Identifying false information

Our technology can detect posts that are likely to be misleading based on various signals, including how people are responding and how fast the content is spreading. People on Facebook and Instagram can also flag a piece of content for fact-checkers to give a post a closer look. Other signals that help us identify false information include:

  • Comments on posts that express disbelief.

  • Machine learning models that continuously improve our ability to predict false information.

  • Fact-checkers identifying content to review on their own.

All fact-checkers in the International Fact-Checking Network (IFCN) also have access to CrowdTangle—a tool from Facebook that helps them identify posts that contain misinformation by providing insights into how public content is performing on social media. Publishers, journalists, researchers and academics can also use CrowdTangle to follow, analyze and report on public content on social media.

Reviewing content

Fact-checkers will review a piece of content and rate its accuracy. This process occurs independently from Facebook and may include calling sources, consulting public data, authenticating images and videos and more.

Clearly labeling false information and informing people about it

When content has been rated by fact-checkers, we add a notice to it so people can read additional context. We also notify people before they try to share this content or if they shared it in the past.

Ensuring fewer people see false information

Once a fact-checker rates a piece of content as False, Partly False or Altered, it appears lower in News Feed on Facebook.

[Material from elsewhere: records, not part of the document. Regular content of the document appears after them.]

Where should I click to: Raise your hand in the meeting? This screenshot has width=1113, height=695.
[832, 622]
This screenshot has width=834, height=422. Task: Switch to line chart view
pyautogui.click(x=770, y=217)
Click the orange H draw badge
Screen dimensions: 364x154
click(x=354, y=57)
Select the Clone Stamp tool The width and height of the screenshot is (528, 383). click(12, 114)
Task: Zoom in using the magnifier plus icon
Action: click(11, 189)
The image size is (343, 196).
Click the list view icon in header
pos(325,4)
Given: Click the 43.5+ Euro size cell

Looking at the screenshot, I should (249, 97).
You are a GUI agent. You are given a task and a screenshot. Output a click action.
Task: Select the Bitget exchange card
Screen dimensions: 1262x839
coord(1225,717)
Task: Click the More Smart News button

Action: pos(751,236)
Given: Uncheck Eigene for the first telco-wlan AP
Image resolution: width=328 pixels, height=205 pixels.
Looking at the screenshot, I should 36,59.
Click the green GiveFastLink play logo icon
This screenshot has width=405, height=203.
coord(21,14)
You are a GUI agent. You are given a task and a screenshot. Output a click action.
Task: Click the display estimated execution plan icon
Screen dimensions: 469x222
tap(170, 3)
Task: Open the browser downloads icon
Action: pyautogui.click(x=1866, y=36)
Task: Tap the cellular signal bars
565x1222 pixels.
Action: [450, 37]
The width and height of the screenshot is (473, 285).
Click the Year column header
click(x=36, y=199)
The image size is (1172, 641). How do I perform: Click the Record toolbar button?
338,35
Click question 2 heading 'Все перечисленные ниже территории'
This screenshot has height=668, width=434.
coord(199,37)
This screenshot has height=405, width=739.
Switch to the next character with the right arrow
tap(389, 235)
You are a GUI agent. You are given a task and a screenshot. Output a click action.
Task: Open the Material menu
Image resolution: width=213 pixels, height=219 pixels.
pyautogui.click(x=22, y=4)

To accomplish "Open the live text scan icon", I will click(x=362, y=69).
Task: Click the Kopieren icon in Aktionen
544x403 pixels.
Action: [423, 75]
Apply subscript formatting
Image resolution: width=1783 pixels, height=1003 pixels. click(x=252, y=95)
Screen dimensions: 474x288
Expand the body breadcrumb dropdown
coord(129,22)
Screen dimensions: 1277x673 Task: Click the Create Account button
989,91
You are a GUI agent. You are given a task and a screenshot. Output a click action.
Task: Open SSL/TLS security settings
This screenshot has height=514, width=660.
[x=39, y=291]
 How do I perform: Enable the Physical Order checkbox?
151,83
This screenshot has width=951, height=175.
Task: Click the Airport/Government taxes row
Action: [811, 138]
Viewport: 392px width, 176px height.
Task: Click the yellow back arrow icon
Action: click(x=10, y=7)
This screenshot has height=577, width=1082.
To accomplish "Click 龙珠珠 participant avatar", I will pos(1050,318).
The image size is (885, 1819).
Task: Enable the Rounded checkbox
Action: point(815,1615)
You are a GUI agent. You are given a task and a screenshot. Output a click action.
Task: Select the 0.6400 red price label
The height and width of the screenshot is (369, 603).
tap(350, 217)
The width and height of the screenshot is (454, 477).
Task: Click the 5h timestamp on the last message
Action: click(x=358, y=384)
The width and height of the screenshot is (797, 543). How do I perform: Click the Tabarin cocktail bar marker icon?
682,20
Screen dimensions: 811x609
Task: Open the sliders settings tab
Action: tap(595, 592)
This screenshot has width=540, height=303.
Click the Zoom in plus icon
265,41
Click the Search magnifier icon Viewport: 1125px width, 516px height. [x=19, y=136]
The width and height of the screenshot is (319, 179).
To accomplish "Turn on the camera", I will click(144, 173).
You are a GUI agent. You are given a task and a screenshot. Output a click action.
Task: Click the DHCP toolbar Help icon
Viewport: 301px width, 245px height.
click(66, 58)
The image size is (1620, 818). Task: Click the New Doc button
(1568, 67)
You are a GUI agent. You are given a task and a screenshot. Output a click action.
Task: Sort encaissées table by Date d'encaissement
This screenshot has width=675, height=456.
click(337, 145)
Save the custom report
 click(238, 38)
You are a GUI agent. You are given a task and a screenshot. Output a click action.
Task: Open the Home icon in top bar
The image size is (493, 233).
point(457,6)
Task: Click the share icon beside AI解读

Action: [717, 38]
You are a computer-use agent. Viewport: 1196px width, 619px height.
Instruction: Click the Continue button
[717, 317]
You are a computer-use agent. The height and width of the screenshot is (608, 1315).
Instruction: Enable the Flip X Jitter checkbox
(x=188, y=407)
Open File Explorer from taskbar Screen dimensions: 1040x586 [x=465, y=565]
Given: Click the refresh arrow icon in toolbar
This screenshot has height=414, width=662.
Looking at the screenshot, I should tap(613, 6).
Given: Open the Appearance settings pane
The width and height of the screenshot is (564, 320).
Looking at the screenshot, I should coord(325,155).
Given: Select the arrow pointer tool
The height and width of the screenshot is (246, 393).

On Instagram, it gets filtered out of Explore and is featured less prominently in feed and stories. This significantly reduces the number of people who see it. We also reject ads with content that has been rated by fact-checkers.

Taking action against repeat offenders

Pages, Groups, websites and Instagram accounts that repeatedly share information rated False or Altered will be put under some restrictions for a given time period. This includes removing them from the recommendations we show people, reducing their distribution, removing their ability to monetize and advertise and removing their ability to register as a news Page.